_Problem details_
Go through the following data and transcribe exactly the stretch of lines from the one holding "Click the Delete trash" to the one holding "Given: Switch to the Tests panel", both included.

_Input_
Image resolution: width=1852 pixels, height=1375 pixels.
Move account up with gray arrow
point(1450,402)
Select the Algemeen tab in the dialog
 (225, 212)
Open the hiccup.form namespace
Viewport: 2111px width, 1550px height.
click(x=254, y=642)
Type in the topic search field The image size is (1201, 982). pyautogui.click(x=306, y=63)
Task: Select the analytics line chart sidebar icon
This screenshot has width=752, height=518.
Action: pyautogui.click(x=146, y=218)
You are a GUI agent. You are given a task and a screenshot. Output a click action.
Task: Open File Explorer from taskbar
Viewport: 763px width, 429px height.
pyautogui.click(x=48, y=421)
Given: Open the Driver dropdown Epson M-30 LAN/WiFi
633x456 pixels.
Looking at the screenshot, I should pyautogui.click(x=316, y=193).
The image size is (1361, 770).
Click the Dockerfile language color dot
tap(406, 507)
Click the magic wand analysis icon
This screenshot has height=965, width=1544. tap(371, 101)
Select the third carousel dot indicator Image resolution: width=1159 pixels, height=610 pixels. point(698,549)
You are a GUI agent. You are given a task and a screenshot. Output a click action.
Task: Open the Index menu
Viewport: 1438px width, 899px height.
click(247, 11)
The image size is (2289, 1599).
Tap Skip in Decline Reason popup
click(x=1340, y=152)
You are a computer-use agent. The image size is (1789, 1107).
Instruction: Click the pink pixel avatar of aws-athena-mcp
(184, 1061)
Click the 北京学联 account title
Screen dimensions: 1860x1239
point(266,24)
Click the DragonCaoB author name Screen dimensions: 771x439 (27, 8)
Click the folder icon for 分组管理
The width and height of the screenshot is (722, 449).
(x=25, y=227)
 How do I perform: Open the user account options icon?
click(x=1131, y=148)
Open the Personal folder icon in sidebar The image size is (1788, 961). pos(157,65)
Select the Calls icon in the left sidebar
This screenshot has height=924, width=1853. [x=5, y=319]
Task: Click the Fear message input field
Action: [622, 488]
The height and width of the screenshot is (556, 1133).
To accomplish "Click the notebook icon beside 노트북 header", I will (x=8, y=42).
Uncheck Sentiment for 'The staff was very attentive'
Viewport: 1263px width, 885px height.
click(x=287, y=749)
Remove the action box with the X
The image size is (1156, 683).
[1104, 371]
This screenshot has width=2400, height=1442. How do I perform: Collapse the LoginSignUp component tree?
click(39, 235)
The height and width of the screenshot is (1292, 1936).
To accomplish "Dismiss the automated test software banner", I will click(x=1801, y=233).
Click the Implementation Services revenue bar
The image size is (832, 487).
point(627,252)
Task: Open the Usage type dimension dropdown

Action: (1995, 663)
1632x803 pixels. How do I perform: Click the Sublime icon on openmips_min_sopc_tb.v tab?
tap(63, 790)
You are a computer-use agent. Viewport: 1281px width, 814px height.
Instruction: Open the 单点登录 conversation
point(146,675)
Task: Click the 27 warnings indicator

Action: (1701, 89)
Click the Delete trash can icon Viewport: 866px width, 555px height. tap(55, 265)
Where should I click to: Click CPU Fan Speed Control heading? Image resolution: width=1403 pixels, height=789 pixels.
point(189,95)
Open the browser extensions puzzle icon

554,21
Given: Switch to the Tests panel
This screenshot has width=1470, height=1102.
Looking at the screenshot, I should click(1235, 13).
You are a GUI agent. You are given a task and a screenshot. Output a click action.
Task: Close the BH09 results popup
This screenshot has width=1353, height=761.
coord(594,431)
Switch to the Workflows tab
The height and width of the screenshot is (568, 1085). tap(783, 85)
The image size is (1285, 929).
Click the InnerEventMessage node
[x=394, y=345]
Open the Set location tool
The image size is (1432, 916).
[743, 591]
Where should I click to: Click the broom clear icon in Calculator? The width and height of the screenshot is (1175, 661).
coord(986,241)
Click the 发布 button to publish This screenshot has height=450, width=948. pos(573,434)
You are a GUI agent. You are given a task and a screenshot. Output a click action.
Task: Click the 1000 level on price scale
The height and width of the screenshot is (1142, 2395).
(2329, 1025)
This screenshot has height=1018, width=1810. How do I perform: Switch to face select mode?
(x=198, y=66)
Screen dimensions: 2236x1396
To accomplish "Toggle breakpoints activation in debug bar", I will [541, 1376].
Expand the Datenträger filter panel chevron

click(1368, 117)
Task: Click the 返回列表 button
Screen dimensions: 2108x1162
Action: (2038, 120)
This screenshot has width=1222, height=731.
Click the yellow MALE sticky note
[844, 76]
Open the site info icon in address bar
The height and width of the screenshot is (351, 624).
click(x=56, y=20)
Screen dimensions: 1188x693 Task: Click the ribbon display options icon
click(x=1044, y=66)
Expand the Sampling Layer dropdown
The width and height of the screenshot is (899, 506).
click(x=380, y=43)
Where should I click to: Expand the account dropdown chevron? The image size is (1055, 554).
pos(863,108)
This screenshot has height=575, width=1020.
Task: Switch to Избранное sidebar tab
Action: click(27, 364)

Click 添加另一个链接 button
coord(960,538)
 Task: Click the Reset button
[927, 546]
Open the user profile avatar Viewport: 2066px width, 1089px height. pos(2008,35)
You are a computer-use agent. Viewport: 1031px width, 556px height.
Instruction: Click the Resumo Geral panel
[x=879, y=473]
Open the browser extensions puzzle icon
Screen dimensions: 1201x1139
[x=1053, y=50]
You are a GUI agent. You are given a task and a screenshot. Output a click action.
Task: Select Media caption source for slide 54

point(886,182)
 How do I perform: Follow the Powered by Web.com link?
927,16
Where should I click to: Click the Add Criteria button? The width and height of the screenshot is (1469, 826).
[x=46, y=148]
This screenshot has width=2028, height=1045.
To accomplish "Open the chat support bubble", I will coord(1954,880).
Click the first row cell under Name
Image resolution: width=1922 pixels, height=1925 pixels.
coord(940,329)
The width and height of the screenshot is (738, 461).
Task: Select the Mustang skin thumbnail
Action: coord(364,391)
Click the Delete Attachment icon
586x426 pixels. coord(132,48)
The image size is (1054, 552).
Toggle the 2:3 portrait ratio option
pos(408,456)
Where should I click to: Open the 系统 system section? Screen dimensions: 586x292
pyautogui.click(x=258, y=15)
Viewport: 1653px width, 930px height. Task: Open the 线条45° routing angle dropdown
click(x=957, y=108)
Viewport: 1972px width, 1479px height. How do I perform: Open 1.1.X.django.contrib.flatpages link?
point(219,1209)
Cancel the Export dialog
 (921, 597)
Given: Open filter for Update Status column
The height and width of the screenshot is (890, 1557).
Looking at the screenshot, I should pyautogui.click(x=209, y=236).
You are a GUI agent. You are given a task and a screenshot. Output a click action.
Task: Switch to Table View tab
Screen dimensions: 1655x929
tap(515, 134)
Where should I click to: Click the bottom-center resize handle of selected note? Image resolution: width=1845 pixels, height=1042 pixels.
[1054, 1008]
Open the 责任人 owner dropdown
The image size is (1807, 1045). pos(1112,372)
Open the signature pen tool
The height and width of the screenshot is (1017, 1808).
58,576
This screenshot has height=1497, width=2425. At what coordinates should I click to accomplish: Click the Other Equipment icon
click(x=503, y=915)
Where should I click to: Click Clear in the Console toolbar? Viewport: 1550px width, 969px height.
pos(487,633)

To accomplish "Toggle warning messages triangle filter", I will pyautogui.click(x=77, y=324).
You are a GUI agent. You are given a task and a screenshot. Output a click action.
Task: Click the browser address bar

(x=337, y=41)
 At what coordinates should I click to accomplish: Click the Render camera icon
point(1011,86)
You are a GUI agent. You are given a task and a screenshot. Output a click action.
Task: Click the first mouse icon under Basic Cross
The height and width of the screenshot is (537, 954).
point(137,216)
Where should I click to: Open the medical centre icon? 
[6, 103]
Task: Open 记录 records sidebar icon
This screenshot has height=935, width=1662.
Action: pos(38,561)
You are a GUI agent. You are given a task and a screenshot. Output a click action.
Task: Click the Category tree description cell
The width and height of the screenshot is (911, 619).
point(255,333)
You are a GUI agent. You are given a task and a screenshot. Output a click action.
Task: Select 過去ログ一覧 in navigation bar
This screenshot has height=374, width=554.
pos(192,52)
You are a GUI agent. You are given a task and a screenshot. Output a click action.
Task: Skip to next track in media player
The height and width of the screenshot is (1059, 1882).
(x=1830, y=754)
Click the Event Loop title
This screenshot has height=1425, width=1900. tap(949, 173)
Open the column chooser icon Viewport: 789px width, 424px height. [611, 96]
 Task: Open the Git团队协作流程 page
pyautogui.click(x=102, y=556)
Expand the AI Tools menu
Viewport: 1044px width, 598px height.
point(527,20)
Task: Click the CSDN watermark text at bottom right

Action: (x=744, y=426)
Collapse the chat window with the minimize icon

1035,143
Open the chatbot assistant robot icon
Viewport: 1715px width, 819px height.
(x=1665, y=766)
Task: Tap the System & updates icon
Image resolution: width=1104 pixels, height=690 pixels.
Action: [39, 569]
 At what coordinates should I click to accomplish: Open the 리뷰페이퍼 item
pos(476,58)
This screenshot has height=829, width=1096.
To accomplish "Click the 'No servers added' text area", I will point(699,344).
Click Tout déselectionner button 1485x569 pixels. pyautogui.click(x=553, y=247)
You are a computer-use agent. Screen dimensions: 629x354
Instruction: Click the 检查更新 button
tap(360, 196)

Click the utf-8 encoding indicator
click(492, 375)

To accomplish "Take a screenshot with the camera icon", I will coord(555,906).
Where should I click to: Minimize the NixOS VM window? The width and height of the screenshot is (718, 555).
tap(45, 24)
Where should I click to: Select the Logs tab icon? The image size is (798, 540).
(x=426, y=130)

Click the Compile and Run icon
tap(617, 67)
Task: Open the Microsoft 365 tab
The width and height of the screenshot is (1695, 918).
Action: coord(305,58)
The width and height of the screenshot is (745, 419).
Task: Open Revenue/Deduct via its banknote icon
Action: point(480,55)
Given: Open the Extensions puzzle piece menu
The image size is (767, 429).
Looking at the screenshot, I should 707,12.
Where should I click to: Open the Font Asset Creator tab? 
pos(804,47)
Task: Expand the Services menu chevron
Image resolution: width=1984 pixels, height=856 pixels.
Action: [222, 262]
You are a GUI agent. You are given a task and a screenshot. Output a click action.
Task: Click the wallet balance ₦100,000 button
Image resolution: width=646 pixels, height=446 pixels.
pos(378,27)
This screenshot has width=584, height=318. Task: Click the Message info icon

_Solution below_
Click the Delete trash can icon Viewport: 866px width, 555px height. tap(55, 265)
Where should I click to: Click CPU Fan Speed Control heading? Image resolution: width=1403 pixels, height=789 pixels.
point(189,95)
Open the browser extensions puzzle icon

554,21
Given: Switch to the Tests panel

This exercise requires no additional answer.